| DATA PROVIDED |
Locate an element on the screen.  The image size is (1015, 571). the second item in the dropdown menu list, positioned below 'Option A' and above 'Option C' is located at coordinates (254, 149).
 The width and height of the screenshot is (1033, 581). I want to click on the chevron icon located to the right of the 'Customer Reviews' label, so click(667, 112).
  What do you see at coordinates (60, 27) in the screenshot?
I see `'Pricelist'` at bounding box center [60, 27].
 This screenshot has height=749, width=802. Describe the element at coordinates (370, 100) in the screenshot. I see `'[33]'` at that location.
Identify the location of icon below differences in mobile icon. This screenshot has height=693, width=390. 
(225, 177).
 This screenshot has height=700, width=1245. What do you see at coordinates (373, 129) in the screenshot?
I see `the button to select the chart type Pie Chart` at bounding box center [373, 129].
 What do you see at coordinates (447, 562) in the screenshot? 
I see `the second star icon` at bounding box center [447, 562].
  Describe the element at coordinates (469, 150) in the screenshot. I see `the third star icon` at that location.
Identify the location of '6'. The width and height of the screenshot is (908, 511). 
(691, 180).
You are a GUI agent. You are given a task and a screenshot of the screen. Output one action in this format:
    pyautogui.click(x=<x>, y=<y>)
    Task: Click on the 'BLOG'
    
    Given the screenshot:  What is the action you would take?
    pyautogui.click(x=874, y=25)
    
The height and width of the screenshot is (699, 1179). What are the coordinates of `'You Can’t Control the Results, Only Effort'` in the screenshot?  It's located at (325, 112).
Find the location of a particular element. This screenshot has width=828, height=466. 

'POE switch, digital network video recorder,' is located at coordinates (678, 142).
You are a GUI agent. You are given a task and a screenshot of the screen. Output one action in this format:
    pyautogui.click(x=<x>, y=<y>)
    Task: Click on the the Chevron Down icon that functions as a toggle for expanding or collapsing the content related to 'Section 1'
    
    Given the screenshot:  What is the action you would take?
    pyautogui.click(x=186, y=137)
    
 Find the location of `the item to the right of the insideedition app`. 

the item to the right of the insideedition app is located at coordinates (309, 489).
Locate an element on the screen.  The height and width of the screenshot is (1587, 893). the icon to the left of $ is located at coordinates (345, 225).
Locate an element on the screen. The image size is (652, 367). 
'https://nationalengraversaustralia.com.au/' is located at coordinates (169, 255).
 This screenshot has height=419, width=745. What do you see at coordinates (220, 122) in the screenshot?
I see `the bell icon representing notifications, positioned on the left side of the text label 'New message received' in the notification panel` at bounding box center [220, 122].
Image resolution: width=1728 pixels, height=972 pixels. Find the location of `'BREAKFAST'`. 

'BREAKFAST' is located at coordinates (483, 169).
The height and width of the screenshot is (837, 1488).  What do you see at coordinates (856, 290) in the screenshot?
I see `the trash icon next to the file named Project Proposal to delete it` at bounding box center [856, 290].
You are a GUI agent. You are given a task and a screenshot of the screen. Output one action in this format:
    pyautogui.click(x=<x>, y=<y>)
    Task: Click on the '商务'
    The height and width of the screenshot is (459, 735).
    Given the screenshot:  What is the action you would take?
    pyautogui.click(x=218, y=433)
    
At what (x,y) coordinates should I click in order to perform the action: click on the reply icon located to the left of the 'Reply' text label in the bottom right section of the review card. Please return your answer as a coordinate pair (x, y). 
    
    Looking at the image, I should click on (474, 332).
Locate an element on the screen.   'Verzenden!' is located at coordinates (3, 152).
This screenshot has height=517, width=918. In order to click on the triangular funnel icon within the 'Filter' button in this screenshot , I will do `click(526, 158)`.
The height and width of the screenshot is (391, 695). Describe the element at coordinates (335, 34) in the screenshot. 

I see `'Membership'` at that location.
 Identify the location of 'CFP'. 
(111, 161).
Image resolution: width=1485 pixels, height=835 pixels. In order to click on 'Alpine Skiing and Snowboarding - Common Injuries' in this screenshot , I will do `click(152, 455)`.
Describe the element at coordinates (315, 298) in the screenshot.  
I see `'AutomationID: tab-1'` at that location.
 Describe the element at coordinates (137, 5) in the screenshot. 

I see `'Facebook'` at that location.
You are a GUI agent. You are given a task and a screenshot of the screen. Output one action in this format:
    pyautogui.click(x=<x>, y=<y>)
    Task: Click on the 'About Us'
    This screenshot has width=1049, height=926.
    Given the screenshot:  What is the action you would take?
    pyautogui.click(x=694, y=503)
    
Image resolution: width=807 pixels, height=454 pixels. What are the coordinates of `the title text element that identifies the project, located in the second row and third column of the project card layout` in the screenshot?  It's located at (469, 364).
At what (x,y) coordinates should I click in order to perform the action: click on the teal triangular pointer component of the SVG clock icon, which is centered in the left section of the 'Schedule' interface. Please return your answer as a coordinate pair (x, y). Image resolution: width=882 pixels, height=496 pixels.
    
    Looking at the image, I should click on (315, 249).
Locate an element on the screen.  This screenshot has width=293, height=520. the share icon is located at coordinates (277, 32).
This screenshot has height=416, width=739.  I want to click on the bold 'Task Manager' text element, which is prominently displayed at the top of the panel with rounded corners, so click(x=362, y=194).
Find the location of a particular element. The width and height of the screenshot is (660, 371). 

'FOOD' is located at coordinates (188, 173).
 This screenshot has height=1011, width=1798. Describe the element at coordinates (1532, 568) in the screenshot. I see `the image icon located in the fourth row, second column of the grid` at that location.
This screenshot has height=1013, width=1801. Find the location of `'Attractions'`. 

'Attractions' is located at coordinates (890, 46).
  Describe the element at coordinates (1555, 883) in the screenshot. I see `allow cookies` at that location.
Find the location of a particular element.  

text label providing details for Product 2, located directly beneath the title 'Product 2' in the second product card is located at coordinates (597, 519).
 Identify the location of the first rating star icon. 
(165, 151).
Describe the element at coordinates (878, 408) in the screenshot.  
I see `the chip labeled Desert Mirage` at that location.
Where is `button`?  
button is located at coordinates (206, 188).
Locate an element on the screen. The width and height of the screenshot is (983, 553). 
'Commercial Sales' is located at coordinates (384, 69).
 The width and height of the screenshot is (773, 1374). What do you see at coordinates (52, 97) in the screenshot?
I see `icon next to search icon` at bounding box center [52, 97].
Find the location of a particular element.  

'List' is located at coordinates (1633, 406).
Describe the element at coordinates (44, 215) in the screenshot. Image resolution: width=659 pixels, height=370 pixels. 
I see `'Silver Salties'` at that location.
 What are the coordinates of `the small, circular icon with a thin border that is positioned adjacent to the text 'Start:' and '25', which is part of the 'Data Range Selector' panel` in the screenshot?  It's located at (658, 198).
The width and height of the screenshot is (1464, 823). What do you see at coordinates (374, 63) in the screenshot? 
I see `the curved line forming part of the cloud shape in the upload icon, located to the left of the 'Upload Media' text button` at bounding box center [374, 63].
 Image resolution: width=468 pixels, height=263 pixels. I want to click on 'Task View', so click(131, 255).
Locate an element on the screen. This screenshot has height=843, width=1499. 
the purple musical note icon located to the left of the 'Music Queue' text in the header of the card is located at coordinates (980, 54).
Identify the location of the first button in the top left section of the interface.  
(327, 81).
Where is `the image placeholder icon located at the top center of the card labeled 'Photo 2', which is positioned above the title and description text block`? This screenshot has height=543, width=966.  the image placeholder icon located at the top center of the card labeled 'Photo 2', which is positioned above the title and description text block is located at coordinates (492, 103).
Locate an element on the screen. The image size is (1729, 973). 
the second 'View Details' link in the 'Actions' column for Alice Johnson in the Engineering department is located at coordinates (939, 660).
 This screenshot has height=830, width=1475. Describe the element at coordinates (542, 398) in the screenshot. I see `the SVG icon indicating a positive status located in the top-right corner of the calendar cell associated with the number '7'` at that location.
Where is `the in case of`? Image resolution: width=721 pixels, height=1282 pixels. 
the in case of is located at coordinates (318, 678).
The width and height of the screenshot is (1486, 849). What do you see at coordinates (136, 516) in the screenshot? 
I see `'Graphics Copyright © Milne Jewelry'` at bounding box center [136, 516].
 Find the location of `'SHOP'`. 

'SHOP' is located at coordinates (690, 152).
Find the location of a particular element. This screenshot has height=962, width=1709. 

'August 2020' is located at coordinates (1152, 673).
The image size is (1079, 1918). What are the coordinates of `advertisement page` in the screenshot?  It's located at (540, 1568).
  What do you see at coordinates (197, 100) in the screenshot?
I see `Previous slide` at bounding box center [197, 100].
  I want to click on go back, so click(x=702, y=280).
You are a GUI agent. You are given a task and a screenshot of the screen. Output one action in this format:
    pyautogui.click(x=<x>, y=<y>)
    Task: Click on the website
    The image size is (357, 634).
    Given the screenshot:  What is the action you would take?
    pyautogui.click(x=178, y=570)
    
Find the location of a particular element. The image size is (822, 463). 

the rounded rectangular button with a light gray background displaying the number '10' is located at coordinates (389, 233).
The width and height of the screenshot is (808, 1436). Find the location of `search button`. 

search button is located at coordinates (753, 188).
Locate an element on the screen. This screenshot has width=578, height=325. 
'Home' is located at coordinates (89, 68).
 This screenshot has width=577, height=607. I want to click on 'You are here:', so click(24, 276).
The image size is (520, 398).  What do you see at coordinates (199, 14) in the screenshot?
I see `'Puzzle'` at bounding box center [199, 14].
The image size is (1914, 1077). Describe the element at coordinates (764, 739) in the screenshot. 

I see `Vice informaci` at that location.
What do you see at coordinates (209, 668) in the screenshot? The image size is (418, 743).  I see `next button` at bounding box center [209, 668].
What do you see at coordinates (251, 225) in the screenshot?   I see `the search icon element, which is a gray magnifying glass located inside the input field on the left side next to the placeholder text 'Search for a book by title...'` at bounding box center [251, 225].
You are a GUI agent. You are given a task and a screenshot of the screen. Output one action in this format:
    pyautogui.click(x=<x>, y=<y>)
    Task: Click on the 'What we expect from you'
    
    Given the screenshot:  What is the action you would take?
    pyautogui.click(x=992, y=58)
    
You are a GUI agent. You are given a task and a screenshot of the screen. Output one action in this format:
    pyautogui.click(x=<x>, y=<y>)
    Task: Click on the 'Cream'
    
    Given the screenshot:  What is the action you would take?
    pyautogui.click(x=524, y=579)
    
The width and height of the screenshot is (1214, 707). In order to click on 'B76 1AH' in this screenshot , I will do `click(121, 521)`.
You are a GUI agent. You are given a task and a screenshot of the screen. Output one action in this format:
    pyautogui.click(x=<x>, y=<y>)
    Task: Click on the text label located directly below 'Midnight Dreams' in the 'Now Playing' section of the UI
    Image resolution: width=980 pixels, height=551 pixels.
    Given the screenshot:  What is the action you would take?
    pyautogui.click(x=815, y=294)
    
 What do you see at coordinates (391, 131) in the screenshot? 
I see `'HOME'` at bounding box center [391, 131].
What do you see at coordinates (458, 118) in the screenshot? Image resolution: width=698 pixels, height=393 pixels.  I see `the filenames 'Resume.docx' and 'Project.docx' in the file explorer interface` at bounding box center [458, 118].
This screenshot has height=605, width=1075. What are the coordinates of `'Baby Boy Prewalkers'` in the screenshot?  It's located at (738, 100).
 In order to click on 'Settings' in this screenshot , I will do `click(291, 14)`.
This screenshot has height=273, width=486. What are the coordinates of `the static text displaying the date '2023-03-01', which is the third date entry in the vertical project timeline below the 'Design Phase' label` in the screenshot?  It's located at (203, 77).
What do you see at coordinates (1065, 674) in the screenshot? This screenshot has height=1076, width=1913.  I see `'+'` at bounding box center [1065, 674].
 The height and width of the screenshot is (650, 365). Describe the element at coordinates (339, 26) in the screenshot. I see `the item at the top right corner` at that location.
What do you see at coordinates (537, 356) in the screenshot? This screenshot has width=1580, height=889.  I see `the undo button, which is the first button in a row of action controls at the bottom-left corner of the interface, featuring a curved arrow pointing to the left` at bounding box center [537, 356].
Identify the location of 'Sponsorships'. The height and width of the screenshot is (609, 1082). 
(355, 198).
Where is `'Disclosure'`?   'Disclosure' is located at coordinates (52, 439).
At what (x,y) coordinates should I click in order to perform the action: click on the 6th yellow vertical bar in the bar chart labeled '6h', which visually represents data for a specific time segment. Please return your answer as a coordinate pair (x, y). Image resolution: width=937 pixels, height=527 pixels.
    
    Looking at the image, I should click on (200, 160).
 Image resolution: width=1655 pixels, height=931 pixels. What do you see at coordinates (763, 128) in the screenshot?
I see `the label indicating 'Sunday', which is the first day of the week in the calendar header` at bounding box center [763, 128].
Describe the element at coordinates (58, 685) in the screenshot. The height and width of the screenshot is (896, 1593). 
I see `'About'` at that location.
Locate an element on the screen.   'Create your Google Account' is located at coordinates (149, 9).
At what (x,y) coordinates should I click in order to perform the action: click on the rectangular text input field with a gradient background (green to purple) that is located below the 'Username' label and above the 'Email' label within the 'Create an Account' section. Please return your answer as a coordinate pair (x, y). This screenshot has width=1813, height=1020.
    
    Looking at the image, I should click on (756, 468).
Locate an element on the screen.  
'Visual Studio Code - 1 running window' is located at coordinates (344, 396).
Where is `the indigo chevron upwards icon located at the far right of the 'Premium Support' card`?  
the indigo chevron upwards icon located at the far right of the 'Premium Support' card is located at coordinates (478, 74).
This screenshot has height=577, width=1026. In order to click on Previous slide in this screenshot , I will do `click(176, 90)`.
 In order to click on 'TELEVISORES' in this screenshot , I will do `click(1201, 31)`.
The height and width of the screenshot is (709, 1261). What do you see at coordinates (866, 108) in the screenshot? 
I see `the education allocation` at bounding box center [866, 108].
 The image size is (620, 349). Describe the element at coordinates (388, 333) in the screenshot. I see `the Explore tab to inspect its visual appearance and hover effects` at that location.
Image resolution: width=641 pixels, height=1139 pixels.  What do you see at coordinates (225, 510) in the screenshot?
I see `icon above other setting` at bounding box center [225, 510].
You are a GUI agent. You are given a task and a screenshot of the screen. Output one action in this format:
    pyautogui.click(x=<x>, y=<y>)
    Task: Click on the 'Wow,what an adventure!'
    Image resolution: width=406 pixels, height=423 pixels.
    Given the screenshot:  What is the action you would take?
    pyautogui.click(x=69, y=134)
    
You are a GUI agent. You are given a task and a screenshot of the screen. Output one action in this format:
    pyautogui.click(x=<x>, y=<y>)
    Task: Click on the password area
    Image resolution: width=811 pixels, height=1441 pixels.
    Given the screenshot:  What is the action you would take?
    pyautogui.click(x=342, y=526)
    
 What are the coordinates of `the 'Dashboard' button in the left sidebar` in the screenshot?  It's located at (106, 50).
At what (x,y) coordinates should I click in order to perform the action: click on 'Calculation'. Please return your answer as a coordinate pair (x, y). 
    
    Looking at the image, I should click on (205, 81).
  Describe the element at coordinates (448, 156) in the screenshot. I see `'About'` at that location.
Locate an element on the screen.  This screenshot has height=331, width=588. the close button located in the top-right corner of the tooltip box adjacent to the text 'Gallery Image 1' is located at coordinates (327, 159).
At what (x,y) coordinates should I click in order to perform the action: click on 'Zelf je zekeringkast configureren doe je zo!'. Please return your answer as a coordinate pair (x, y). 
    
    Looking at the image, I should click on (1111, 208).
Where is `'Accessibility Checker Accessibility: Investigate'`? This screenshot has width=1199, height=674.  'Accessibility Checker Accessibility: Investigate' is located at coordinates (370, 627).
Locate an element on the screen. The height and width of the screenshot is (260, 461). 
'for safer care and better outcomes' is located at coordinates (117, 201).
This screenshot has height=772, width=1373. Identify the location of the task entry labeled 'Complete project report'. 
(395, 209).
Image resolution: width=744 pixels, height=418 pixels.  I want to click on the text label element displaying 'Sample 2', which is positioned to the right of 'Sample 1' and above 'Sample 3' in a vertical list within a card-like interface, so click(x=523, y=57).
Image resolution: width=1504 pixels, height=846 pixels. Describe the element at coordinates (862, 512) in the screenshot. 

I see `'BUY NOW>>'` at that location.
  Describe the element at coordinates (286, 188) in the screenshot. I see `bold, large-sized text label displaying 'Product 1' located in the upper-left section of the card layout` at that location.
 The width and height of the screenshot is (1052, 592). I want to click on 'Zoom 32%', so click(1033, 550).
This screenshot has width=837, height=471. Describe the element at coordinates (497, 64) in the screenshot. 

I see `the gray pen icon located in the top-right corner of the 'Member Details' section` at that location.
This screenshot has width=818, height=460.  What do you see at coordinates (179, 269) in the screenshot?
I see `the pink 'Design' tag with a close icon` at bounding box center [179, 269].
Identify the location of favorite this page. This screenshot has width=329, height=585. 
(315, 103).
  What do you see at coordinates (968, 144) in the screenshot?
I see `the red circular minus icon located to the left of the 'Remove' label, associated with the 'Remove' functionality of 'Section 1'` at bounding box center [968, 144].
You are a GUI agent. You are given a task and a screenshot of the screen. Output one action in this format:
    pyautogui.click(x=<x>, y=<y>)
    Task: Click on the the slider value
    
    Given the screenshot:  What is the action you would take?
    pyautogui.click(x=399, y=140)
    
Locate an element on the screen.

| GIVEN REQUEST |
Write out everything from the line with "Describe the element at coordinates (58, 685)" down to the line with "coordinates (149, 9)." again, swapping in "Explain" for "Describe" and keeping all else the same.

| SOLUTION |
Explain the element at coordinates (58, 685) in the screenshot. The height and width of the screenshot is (896, 1593). 
I see `'About'` at that location.
Locate an element on the screen.   'Create your Google Account' is located at coordinates (149, 9).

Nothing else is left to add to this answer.